SECURITIES AND EXCHANGE COMMISSION
WASHINGTON, D.C. 20549
 
FORM 8-K
CURRENT REPORT
PURSUANT TO SECTION 13 OR 15(d) OF THE
SECURITIES EXCHANGE ACT OF 1934
Date of Report (Date of earliest event reported): August 14, 2006
Cousins Properties Incorporated
(Exact name of registrant as specified in its charter)
Georgia
(State or other jurisdiction of incorporation)
0-3576
(Commission File Number)
58-0869052
(IRS Employer Identification Number)
2500 Windy Ridge Parkway, Atlanta, Georgia 30339-5683
(Address of principal executive offices)
Registrant’s telephone number, including area code: (770) 955-2200
Not applicable
(Former Name or Former Address, if Changed Since Last Report)
Check the appropriate box below if the Form 8-K filing is intended to simultaneously satisfy the filing obligation of the registrant under any of the following provisions ( see General Instruction A.2. below):
o       Written communications pursuant to Rule 425 under the Securities Act (17 CFR 230.425)
o       Soliciting material pursuant to Rule 14a-12 under the Exchange Act (17 CFR 240.14a-12)
o       Pre-commencement communications pursuant to Rule 14d-2(b) under the Exchange Act (17 CFR 240.14d-2(b))
o       Pre-commencement communications pursuant to Rule 13e-4(c) under the Exchange Act (17 CFR 240.13e-4(c))
 
 

 


 

Item 1.01. Entry into a Material Definitive Agreement.
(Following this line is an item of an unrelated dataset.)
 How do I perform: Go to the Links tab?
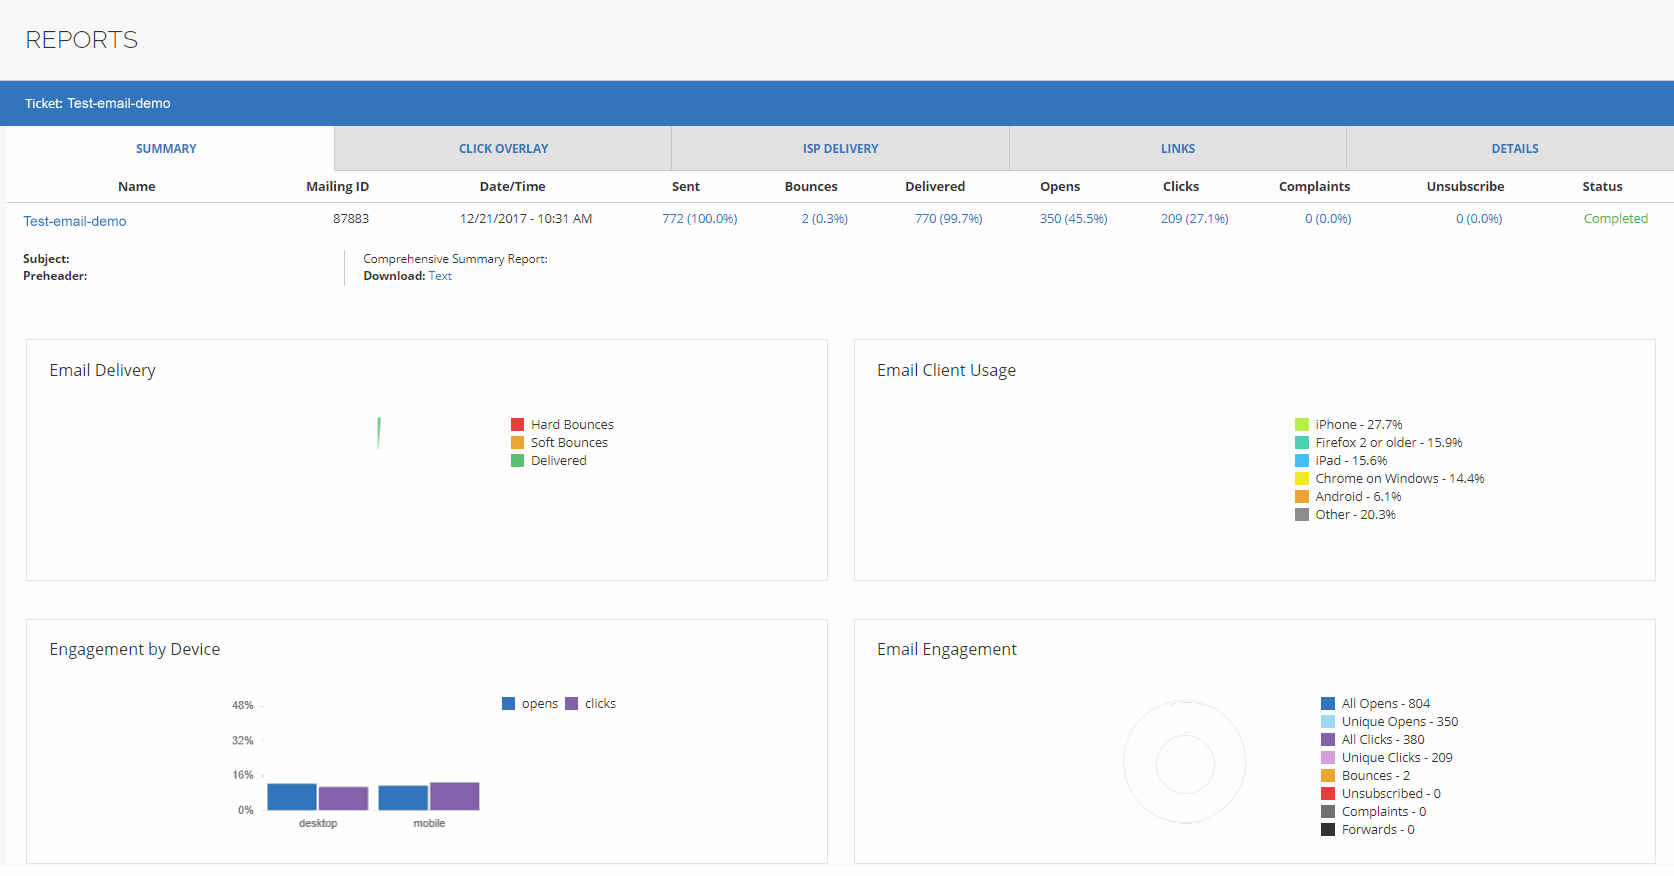1177,149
2005 Restricted Stock Unit Plan
On December 9, 2005, as previously disclosed in the Current Report on Form 8-K filed on December 15, 2005, the Compensation, Succession, Nominating and Governance Committee (the “Committee”) of the Board of Directors of Cousins Properties Incorporated (the “Company”) adopted the 2005 Restricted Stock Unit Plan (the “Plan”).
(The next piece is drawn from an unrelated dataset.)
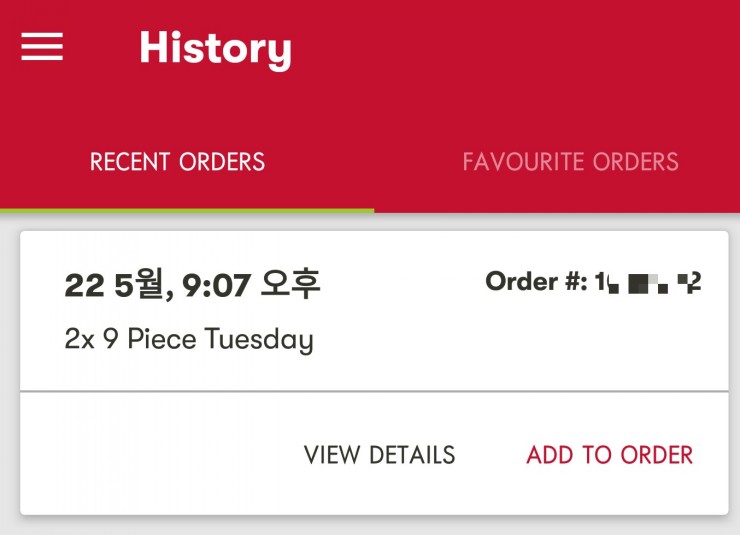Switch to the Favourite Orders tab

(x=570, y=162)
On August 14, 2006, the Committee amended the Plan to permit grants of restricted stock units (“RSUs”) to directors and approved the Form of Restricted Stock Unit Certificate for Directors (“Directors Certificate”).
Also on August 14, 2006, in conjunction with the amendment to the Plan, the Committee granted RSUs with a grant date fair value of $20,000 to each non-employee director, in accordance with the revised director compensation previously approved by the Board of Directors and disclosed in Item 5 of the Quarterly Report on Form 10-Q for the period ended March 31, 2006. In the future, the annual $20,000 grant is expected to be made on or about March 31 of each year, in conjunction with the annual option grant of 6,000 shares. The grant can be made in either restricted stock or RSUs, at the Committee’s discretion.
The amendment to the Plan and the Directors Certificate are filed herewith as Exhibits 10.1 and 10.2.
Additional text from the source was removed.